> _WORK TASK_
Your answer should consist only of the lines below from the one with "Task: Open the model" through the one with "Task: Switch to the Sourcepath tab", copied exactly.

> _Stored items from a collection_

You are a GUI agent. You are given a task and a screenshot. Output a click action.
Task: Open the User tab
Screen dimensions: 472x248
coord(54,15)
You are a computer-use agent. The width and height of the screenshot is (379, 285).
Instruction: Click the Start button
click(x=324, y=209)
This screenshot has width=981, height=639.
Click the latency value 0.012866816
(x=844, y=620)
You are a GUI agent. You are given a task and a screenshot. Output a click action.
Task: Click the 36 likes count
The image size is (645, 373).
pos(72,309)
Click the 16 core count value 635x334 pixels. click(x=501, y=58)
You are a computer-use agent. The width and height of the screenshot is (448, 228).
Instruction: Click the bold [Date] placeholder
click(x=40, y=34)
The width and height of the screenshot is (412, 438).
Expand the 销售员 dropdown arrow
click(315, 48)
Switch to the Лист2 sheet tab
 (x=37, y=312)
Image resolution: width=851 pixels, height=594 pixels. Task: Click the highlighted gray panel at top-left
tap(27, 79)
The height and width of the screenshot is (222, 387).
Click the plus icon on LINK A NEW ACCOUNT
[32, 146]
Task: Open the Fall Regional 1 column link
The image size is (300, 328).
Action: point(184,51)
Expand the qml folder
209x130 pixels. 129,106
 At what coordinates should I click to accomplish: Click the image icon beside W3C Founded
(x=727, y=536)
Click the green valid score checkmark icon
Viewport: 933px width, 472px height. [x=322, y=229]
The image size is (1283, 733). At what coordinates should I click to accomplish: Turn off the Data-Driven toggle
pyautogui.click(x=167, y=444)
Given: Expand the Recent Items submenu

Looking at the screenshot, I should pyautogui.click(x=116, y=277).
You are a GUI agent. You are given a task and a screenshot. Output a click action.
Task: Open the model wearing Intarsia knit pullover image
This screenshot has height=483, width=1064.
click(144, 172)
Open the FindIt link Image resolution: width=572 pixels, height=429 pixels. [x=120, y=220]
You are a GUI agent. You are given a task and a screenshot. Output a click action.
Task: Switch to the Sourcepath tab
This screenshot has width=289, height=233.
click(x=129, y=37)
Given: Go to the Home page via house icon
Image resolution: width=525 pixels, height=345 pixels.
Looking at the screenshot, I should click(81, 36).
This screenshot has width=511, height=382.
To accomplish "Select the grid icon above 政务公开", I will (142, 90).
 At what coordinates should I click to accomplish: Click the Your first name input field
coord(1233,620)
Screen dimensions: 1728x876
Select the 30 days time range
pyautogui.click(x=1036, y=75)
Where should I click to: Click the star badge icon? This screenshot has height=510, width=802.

> _SOLUTION_
Task: Open the model wearing Intarsia knit pullover image
This screenshot has height=483, width=1064.
click(144, 172)
Open the FindIt link Image resolution: width=572 pixels, height=429 pixels. [x=120, y=220]
You are a GUI agent. You are given a task and a screenshot. Output a click action.
Task: Switch to the Sourcepath tab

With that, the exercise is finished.